Task requirements:
From the records below, copy each line in which the string "target" occurs.

Given entries:

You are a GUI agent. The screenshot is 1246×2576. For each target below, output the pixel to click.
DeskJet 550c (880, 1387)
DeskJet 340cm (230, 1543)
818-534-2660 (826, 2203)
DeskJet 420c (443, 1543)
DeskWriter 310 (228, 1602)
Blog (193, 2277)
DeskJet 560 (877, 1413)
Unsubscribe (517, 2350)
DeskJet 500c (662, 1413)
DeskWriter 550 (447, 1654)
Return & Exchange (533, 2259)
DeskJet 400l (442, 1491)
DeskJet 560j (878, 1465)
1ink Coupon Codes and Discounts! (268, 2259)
--
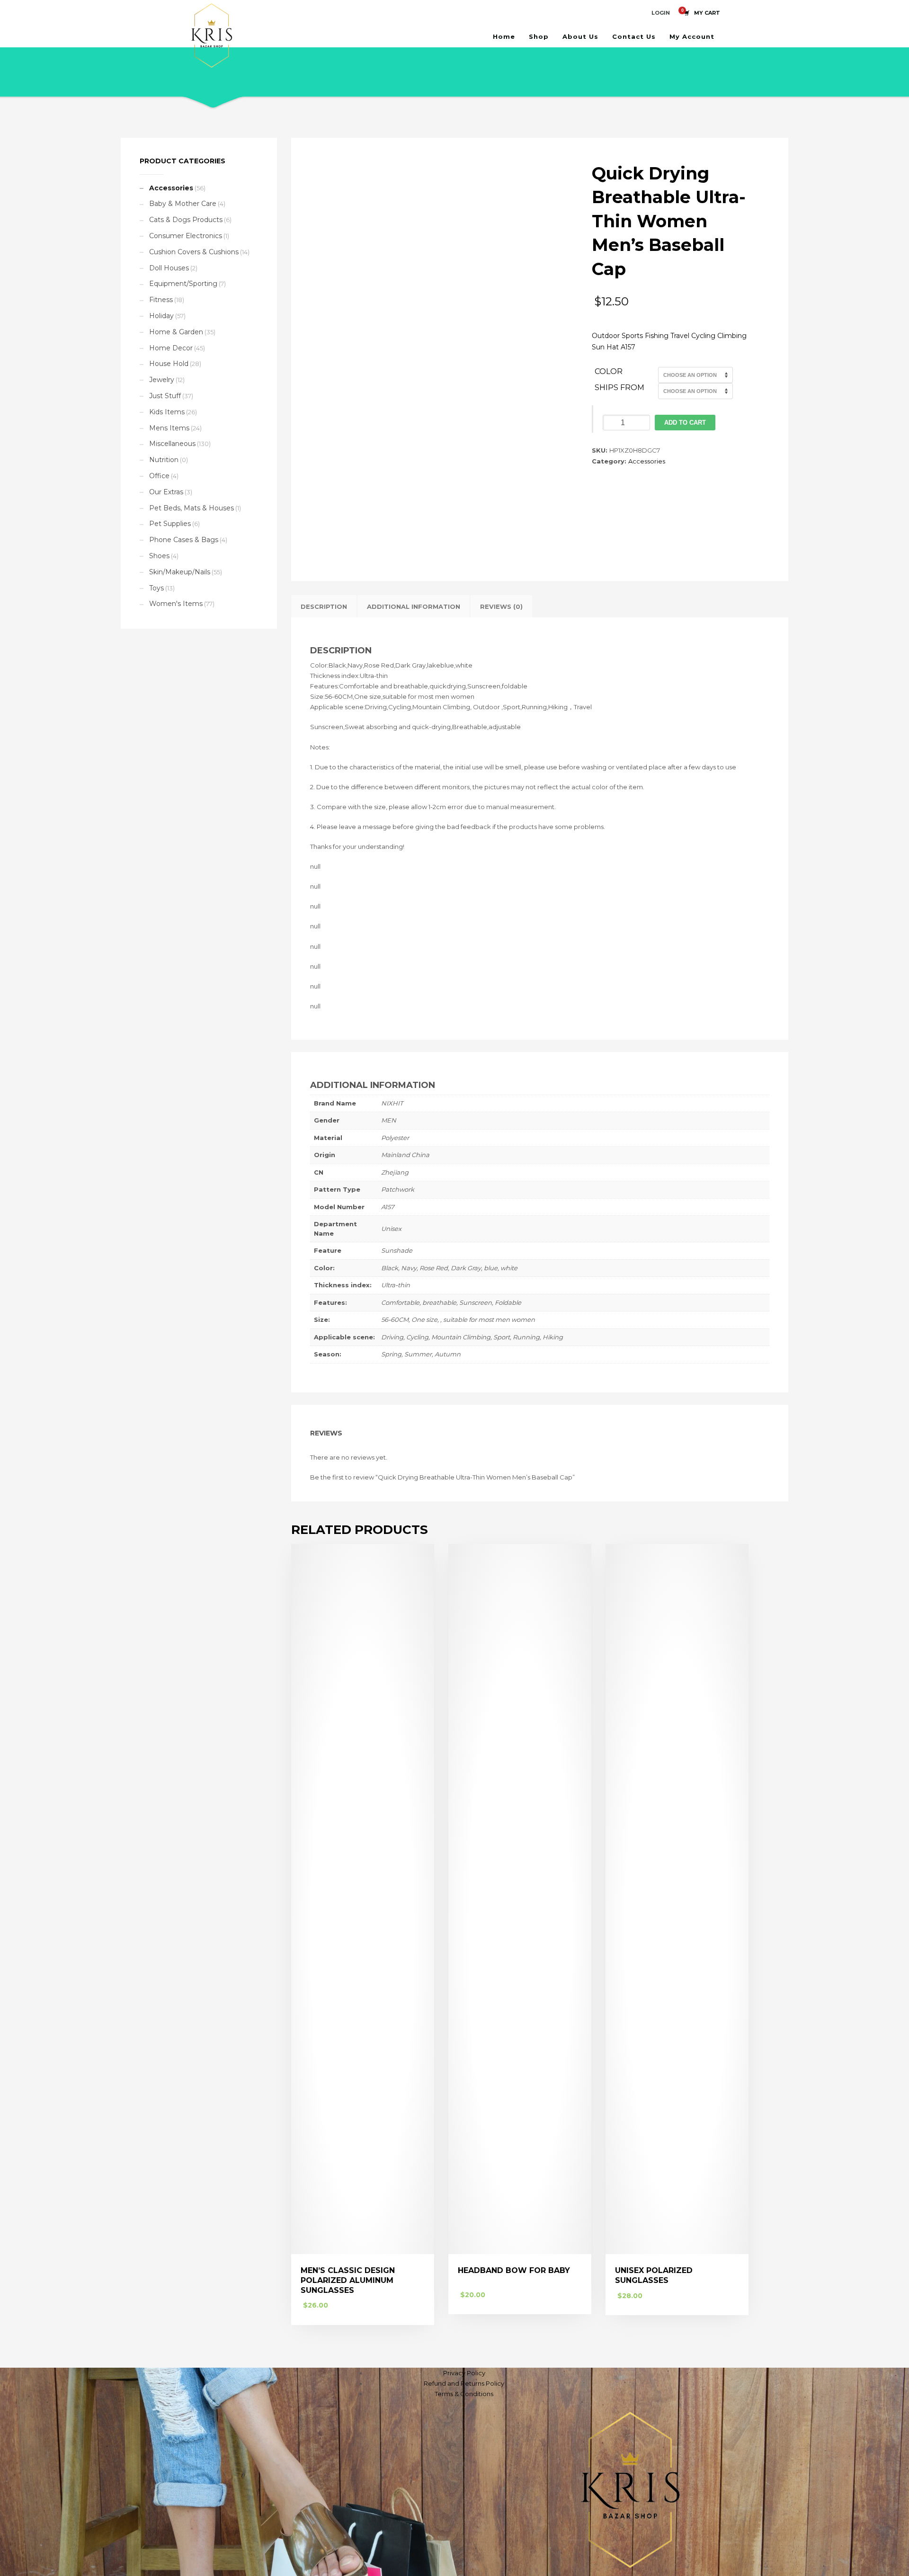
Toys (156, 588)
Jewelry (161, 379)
==
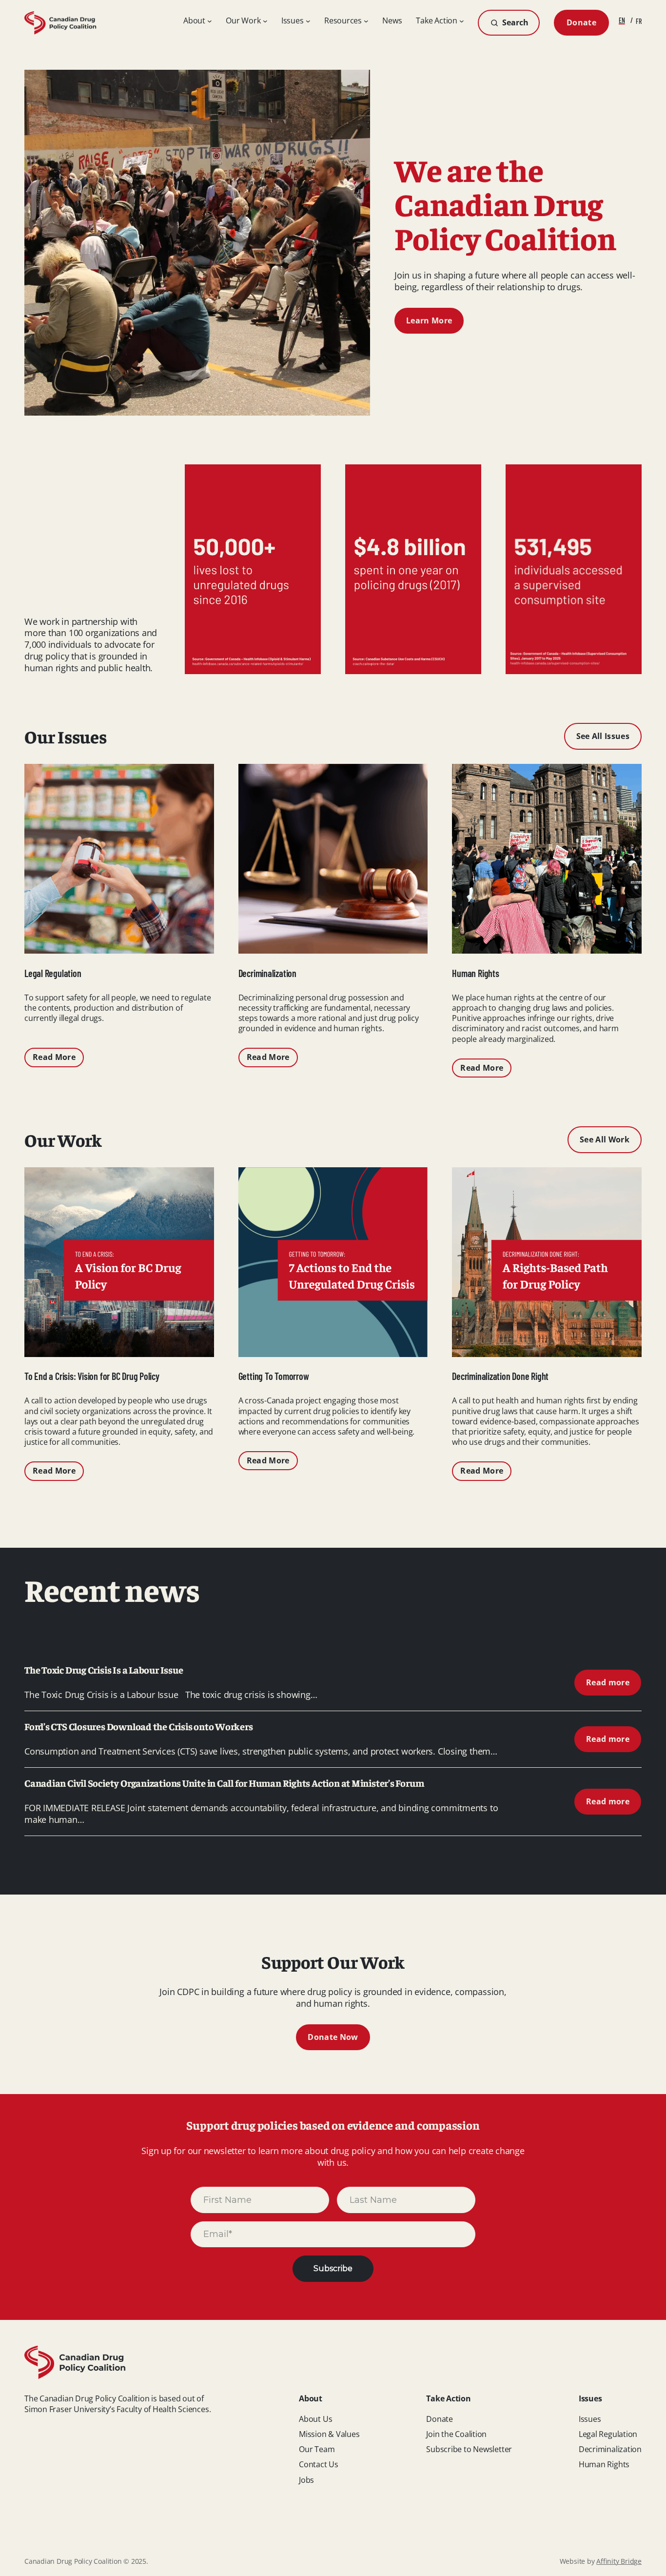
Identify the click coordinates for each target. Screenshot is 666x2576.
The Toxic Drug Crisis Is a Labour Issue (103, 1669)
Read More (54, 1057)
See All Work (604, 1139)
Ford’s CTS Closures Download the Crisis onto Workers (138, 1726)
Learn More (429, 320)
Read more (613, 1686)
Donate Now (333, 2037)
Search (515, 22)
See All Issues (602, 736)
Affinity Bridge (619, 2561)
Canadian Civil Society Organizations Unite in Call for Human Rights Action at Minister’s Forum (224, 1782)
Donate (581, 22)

Solution for this problem:
You are a GUI agent. The screenshot is 1246×2576. For each target below, output the pixel to click.
Identify the click coordinates for each target. Screenshot is 666x2576.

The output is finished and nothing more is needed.